Saved entries:
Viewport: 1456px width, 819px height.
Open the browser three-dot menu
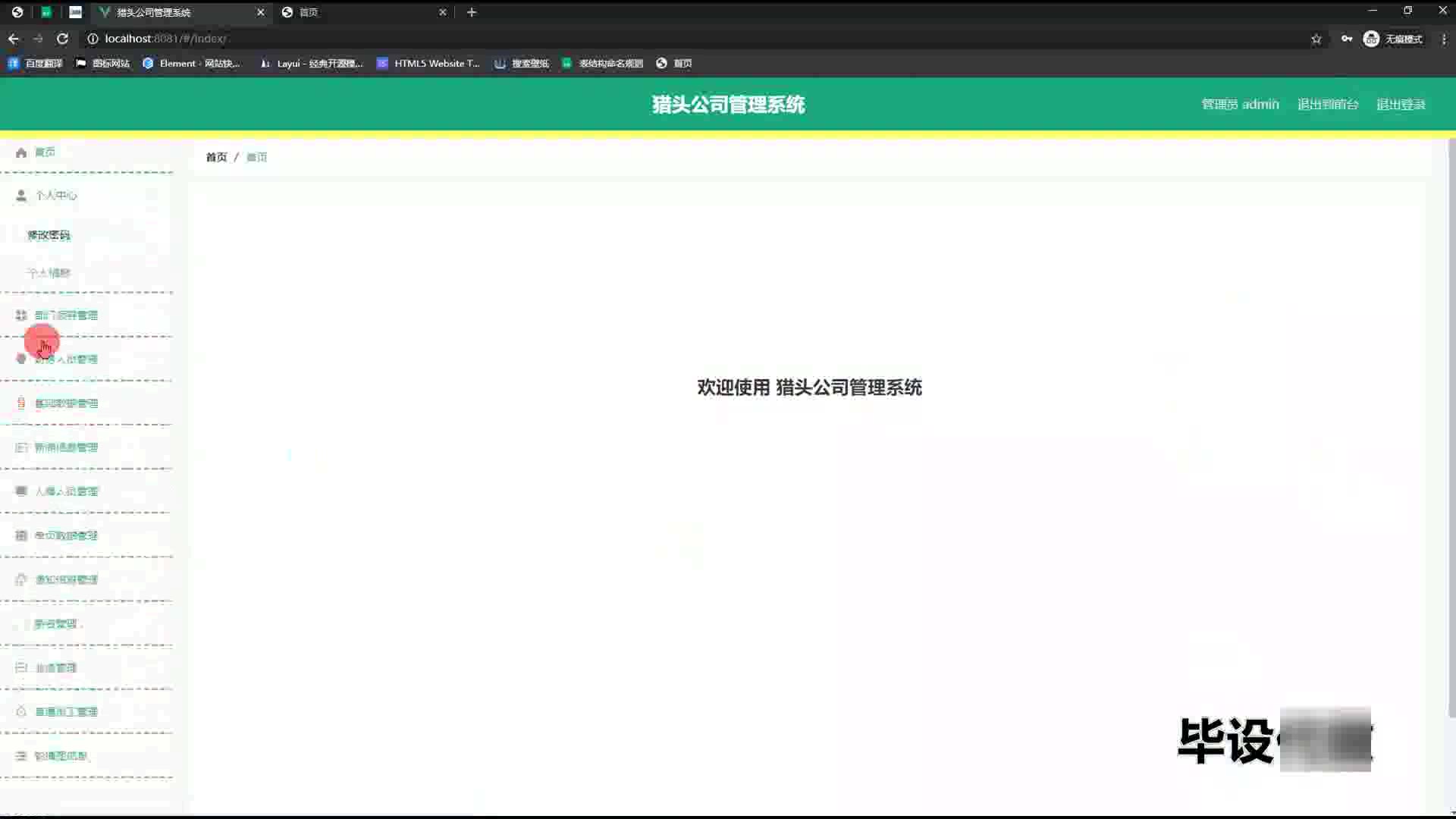coord(1444,39)
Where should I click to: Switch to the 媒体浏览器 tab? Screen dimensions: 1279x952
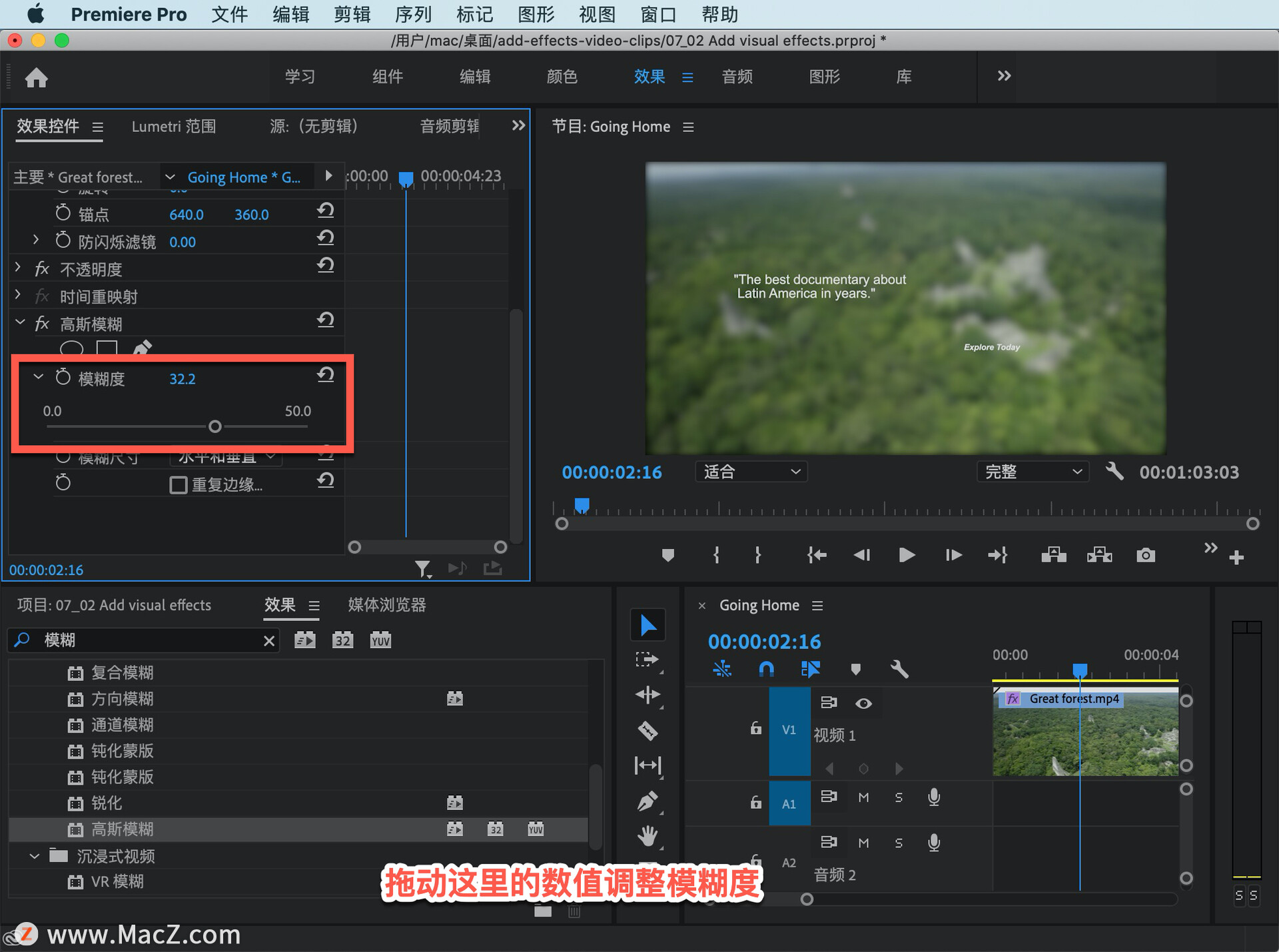click(386, 605)
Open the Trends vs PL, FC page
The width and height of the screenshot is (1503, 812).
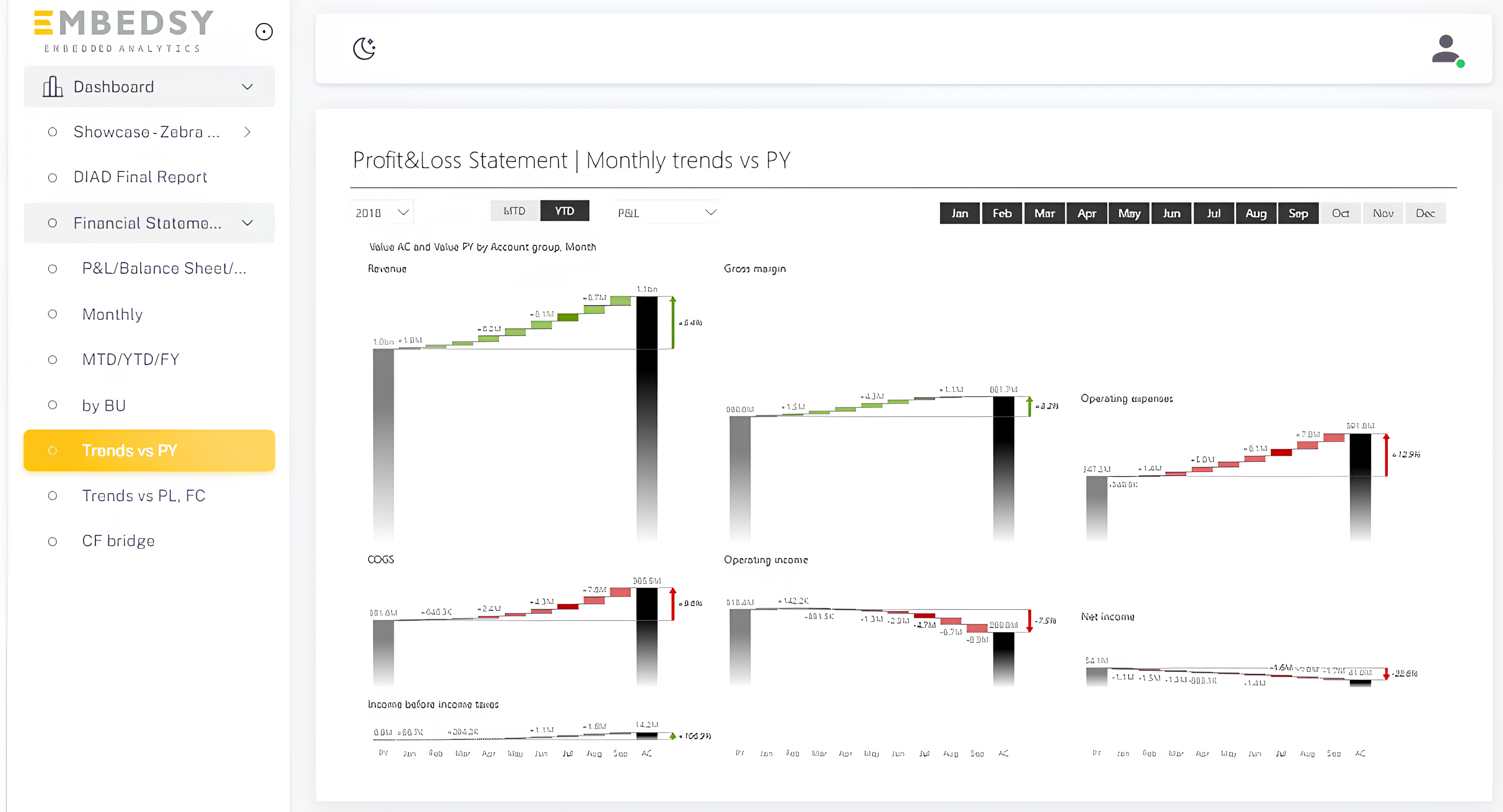(x=144, y=496)
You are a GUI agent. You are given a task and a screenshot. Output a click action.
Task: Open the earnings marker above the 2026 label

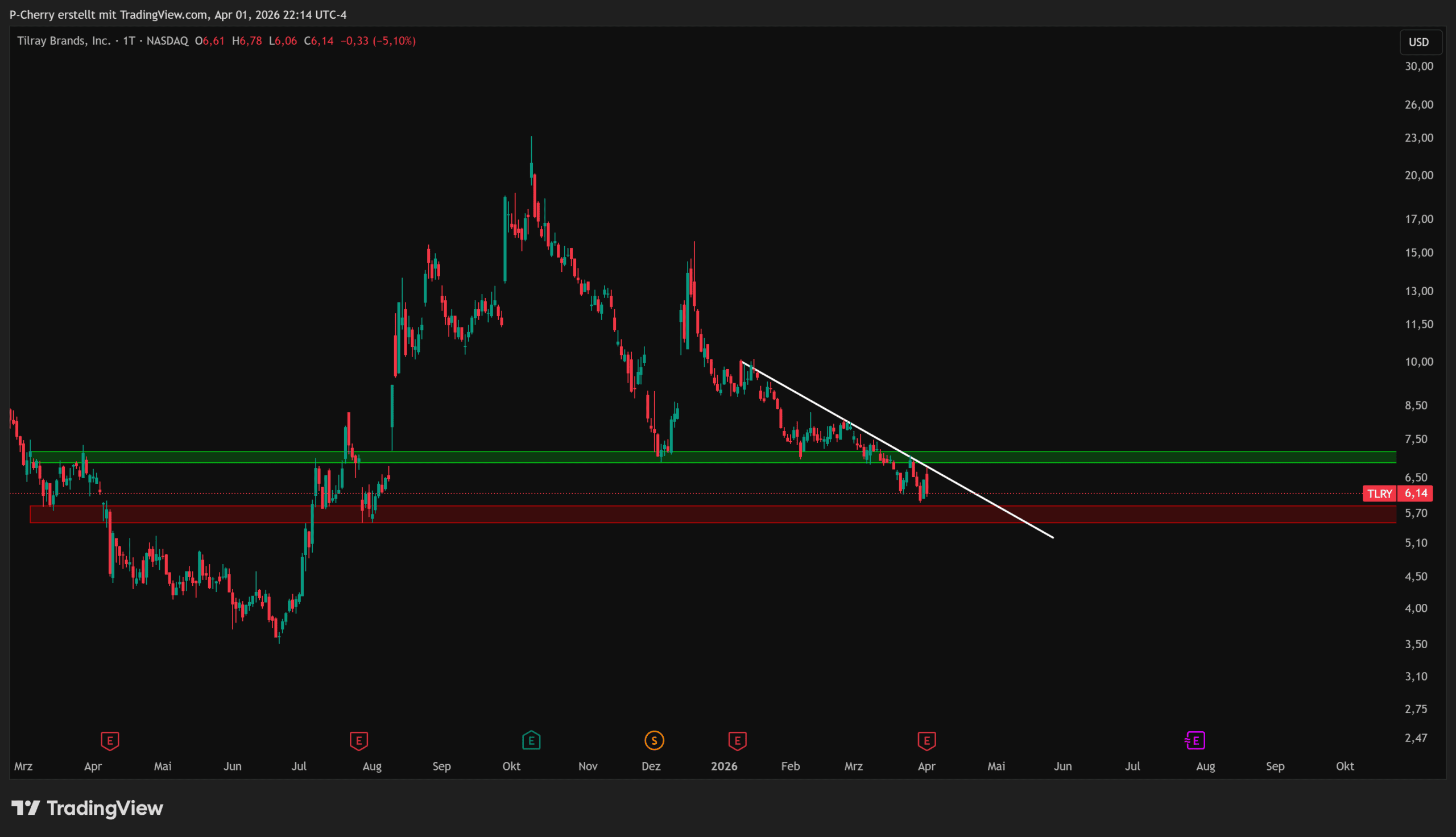737,740
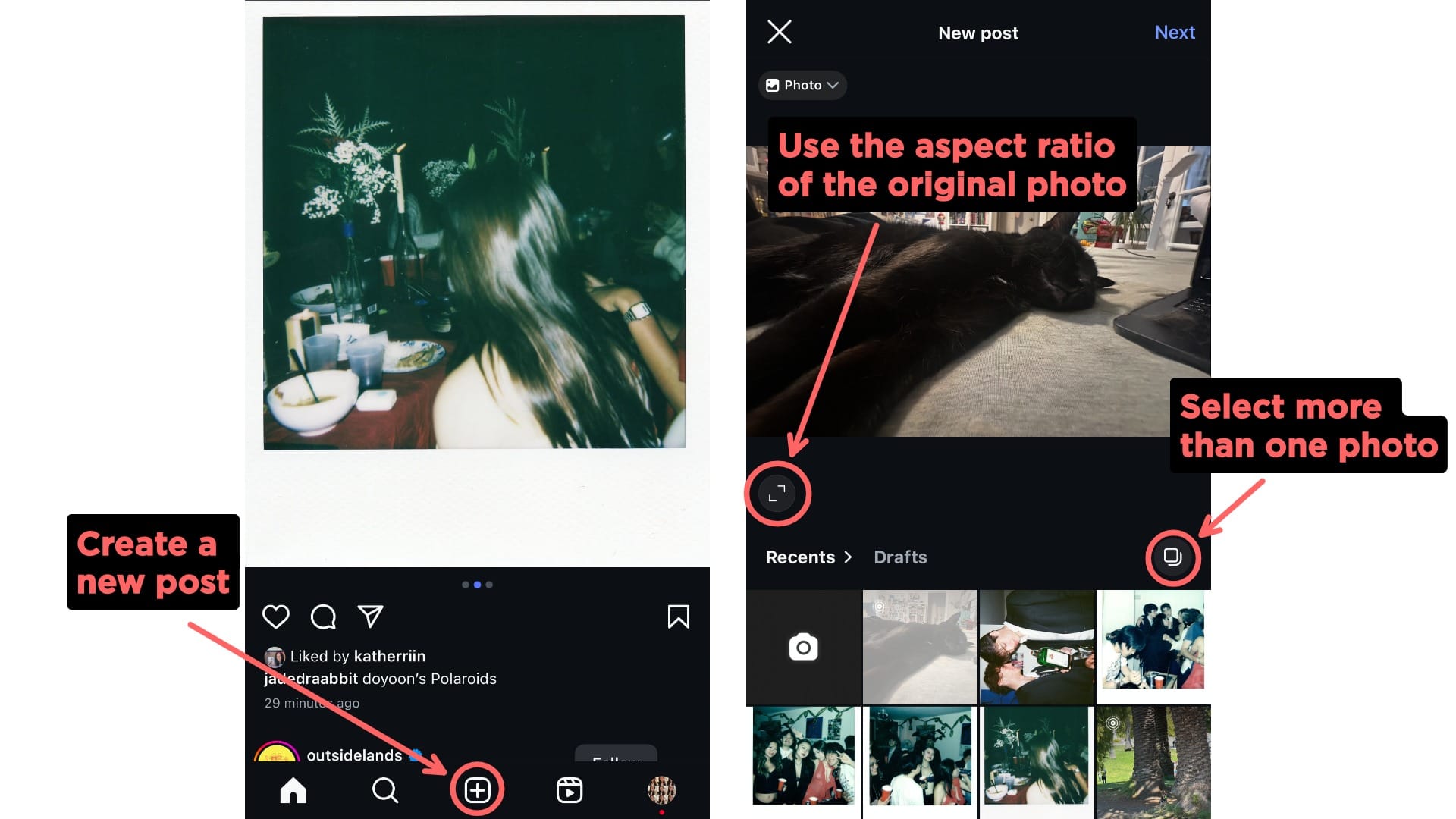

What the task asks: Begin at the line containing "You are a GUI" and stop at the last line of the data. Repeat only those lines, exactly, and leave out the pictures.

Exercise solution:
You are a GUI agent. You are given a task and a screenshot. Output a click action.
Task: Open the earnings marker above the 2026 label

737,740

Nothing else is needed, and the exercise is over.